What perhaps sparked such awe within Justice Douglas also forms the heart of the Arctic Refuge: a creative power at work, unimpeded by human disturbances. For example, the rare muskoxen, a relic of the last ice age, freely gather here to search for food to survive the winter. Wolves, foxes and grizzly bears roam the open tundra. Each year, over 180 species of birds from nearly every state in the nation flock to the Refuge to breed and hatch their young, and to gather strength for their long migrations south.
In the winter, the coastal plain becomes America’s most important on-shore denning area for polar bears. At the end of their long, arduous migration, the 129,000 members of the Porcupine caribou herd also gather on this coastal plain amidst a lush garden of flowers, lichen and plants to give birth and nurse their young.
It is these caribou that sustain the Gwich’in Athabascan people. For almost 20,000 years, the Gwich’in people have depended upon the caribou for their physical, cultural and spiritual survival. For the Gwich’in, this coastal plain is “the sacred place where life begins.” Perhaps Justice Douglas glimpsed this Gwich’in reality.

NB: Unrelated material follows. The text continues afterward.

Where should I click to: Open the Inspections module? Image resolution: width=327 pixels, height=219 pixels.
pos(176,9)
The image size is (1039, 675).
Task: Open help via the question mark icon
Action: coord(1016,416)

Although we are not Gwich’in, nor do we live in Northeast Alaska, as people of faith we feel compelled to stand with the Gwich’in, the bishops of the Episcopal Church and its sister church, the Anglican Church of Canada, the United Methodist Church, the National Council of Churches, and several other communities of faith to adamantly oppose oil exploration and drilling in the Arctic National (note: this is not just an “Alaskan” issue) Wildlife Refuge. We oppose such activities because they pose serious threats to human rights and to the environment.
This is a human-rights issue because, in the words of Gwich’in spokesperson Jonathan Solomon, “the Porcupine caribou are central to our culture, our religion, our social structure and our livelihood. Oil development on the coastal plain would not only threaten the caribou we depend on, it would threaten the future of our people.”
The Alaska Department of Fish and Game has conducted studies on caribou that directly link the presence of oil-extraction complexes (i.e., Prudhoe Bay) with diminished calf production and survival rates. Such an impact would obviously threaten the fabric of the Gwich’in subsistence culture.
On a broader environmental level, the Refuge comprises the last 5 percent of Alaska’s North Slope not already open to oil exploration and drilling. This small piece of our remaining national wildlands would yield less than 200 days of oil to meet U.S. demands. For these 200 days of life-as-usual, fossil-fuel consumption, we sacrifice the health of the Gwich’in, the caribou, the muskoxen, the birds and the myriad flora and fauna that make up this “American Serengeti.” As faithful people, called to be a blessing to God’s creation, this sacrifice is truly abhorrent.
We call on our congressional “stewards” to protect this sacred place – and we make this call with the words of Rachel Carson ringing in our hearts and consciences:
“I believe that whenever we destroy beauty or whenever we substitute something man-made and artificial for a natural feature of the earth, we have retarded some part of our spiritual growth.”